【視点】 豪ドルは強弱混在、短期的には中国リスクに警戒
2014年02月14日 15:39
三井住友銀行・エマージングマーケッツトレーディンググループ グループ長 呉田真二氏
豪ドルは短期的には強弱混在で方向感が見定めづらいのではないか。材料的には先日の豪雇用統計の弱さや、トヨタ自動車が2017年に豪州からコスト高などを理由に生産の撤退を表明したことなどがネガティブ要因として挙げられる。

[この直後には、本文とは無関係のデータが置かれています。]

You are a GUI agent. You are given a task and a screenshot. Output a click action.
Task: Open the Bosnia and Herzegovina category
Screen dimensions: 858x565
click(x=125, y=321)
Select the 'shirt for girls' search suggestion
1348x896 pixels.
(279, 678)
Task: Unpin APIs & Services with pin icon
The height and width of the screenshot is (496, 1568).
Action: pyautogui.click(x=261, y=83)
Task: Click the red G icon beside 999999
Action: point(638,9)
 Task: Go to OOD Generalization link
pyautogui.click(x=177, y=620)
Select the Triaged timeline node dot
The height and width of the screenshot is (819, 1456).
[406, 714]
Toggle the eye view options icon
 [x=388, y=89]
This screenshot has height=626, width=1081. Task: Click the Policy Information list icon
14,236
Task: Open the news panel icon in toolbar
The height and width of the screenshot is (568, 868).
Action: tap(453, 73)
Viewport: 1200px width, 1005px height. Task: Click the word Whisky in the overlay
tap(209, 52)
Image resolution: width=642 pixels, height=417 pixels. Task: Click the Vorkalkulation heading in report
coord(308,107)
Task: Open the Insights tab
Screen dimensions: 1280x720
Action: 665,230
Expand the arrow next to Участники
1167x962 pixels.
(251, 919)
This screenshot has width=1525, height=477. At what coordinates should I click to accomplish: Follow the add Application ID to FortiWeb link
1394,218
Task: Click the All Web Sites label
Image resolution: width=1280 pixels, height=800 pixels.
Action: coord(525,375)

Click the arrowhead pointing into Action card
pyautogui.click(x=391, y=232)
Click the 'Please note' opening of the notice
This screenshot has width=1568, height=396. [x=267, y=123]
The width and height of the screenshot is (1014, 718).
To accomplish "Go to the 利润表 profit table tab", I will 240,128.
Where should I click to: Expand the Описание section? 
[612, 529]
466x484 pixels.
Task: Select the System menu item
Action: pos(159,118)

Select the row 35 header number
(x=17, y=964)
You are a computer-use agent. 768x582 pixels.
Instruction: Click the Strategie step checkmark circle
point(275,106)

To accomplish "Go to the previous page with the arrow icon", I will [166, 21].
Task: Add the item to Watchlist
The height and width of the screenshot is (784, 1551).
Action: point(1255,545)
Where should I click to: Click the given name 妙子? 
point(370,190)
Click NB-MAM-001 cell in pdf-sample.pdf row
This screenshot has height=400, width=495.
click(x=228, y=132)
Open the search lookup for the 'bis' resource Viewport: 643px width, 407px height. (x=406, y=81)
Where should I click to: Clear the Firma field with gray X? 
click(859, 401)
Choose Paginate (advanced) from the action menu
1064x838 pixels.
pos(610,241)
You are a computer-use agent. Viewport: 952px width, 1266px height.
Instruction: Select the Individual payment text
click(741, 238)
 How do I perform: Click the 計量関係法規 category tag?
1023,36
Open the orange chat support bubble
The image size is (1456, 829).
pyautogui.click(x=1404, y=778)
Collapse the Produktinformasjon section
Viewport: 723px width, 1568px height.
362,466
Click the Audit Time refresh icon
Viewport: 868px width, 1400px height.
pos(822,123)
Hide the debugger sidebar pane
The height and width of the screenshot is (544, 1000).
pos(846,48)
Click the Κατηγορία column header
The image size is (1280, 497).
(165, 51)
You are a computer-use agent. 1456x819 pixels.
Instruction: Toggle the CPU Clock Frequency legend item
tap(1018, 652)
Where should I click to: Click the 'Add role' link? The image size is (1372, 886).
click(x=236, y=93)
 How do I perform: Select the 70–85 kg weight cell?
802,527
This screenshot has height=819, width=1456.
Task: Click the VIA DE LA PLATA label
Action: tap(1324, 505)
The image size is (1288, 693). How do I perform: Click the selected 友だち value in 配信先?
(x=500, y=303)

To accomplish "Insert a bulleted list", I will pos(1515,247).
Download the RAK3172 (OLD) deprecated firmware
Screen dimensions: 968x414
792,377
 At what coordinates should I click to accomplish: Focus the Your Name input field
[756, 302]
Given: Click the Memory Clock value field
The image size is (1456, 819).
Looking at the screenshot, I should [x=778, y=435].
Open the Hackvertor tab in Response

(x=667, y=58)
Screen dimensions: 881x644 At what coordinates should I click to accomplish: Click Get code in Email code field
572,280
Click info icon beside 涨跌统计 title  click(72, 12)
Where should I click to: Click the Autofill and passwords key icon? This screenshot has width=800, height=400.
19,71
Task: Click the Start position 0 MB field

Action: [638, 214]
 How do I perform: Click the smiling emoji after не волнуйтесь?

一方で豪準備銀行(RBA)金融政策で成長やインフレ見通しがかなり強気に上方修正されたことや、中国に対する楽観的な見通しが豪ドルのサポート要因になっていると思われる。
波乱要因としては中国で理財商品に絡んだ報道が再び話題になってきており、目先的にある程度豪ドルに影響を与えるかもしれない。個人的には中国当局がこうした問題をマネージできると思っているが、混乱をどのように凌いでいくかが先行きを占う上でのポイントになりそう。いくつかの理財商品のデフォルトを容認する一方、インターバンクの金利上昇などをコントロールしていく姿勢が確認できるのではないか。最終的には落ち着きを取り戻していくであろうが、短期的にはヘッドラインを受けて緊張が高まる場面も予想される。
豪ドルの水準に関しては、RBAの声明から通貨高に対する懸念が排除されたことで下値に一定の安心感も生じている。ただし憶測ではあるが、シドニーで来週末に開催されるG20に向け、対外的な配慮もいく分あったと考えられる。今後、豪ドル/ドルが0.91ドルを越えていくような局面では警戒感が生じてくるというのが市場参加者のなかにイメージとしてありそう。目先のコアレンジは0.88ドルから0.91ドル前後と予想する。